## REQUIREMENTS
Copy out each of the entries below word for word, keeping their order and line breaks.

## DATASET EXCERPTS
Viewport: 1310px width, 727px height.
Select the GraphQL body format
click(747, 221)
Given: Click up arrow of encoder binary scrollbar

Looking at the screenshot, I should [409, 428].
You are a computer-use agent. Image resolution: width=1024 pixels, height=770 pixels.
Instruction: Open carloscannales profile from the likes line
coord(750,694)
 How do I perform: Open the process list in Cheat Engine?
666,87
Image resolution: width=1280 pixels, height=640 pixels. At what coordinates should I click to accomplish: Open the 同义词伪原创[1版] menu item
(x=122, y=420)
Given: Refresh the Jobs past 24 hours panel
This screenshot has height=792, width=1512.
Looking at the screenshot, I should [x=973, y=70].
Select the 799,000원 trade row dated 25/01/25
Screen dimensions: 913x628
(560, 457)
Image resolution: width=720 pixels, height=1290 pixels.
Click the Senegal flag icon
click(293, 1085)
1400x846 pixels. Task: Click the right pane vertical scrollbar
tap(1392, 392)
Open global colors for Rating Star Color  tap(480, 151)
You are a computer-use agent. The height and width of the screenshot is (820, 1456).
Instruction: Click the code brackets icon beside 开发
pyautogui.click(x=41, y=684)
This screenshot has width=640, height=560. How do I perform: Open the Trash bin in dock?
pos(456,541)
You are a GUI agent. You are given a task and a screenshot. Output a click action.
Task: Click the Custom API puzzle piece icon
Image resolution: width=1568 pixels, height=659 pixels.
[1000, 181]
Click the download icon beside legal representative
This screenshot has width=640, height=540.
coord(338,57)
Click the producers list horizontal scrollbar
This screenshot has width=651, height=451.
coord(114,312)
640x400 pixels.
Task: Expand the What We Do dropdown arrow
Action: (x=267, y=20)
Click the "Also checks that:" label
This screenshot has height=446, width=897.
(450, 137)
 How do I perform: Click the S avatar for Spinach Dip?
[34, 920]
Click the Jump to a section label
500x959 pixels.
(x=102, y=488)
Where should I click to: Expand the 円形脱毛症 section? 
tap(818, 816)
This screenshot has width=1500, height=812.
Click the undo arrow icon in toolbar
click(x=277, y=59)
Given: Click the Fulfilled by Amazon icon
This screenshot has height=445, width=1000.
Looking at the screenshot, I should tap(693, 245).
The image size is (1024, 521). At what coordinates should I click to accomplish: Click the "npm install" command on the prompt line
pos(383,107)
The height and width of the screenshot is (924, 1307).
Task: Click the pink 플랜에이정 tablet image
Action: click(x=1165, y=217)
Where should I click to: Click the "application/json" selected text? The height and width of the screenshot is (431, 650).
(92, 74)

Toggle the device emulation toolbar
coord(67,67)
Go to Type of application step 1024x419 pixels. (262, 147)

## WRITTEN SOLUTION
Viewport: 1310px width, 727px height.
Select the GraphQL body format
click(747, 221)
Given: Click up arrow of encoder binary scrollbar

Looking at the screenshot, I should [409, 428].
You are a computer-use agent. Image resolution: width=1024 pixels, height=770 pixels.
Instruction: Open carloscannales profile from the likes line
coord(750,694)
 How do I perform: Open the process list in Cheat Engine?
666,87
Image resolution: width=1280 pixels, height=640 pixels. At what coordinates should I click to accomplish: Open the 同义词伪原创[1版] menu item
(x=122, y=420)
Given: Refresh the Jobs past 24 hours panel
This screenshot has height=792, width=1512.
Looking at the screenshot, I should [x=973, y=70].
Select the 799,000원 trade row dated 25/01/25
Screen dimensions: 913x628
(560, 457)
Image resolution: width=720 pixels, height=1290 pixels.
Click the Senegal flag icon
click(293, 1085)
1400x846 pixels. Task: Click the right pane vertical scrollbar
tap(1392, 392)
Open global colors for Rating Star Color  tap(480, 151)
You are a computer-use agent. The height and width of the screenshot is (820, 1456).
Instruction: Click the code brackets icon beside 开发
pyautogui.click(x=41, y=684)
This screenshot has width=640, height=560. How do I perform: Open the Trash bin in dock?
pos(456,541)
You are a GUI agent. You are given a task and a screenshot. Output a click action.
Task: Click the Custom API puzzle piece icon
Image resolution: width=1568 pixels, height=659 pixels.
[1000, 181]
Click the download icon beside legal representative
This screenshot has width=640, height=540.
coord(338,57)
Click the producers list horizontal scrollbar
This screenshot has width=651, height=451.
coord(114,312)
640x400 pixels.
Task: Expand the What We Do dropdown arrow
Action: (x=267, y=20)
Click the "Also checks that:" label
This screenshot has height=446, width=897.
(450, 137)
 How do I perform: Click the S avatar for Spinach Dip?
[34, 920]
Click the Jump to a section label
500x959 pixels.
(x=102, y=488)
Where should I click to: Expand the 円形脱毛症 section? 
tap(818, 816)
This screenshot has width=1500, height=812.
Click the undo arrow icon in toolbar
click(x=277, y=59)
Given: Click the Fulfilled by Amazon icon
This screenshot has height=445, width=1000.
Looking at the screenshot, I should tap(693, 245).
The image size is (1024, 521). At what coordinates should I click to accomplish: Click the "npm install" command on the prompt line
pos(383,107)
The height and width of the screenshot is (924, 1307).
Task: Click the pink 플랜에이정 tablet image
Action: click(x=1165, y=217)
Where should I click to: Click the "application/json" selected text? The height and width of the screenshot is (431, 650).
(92, 74)

Toggle the device emulation toolbar
coord(67,67)
Go to Type of application step 1024x419 pixels. (262, 147)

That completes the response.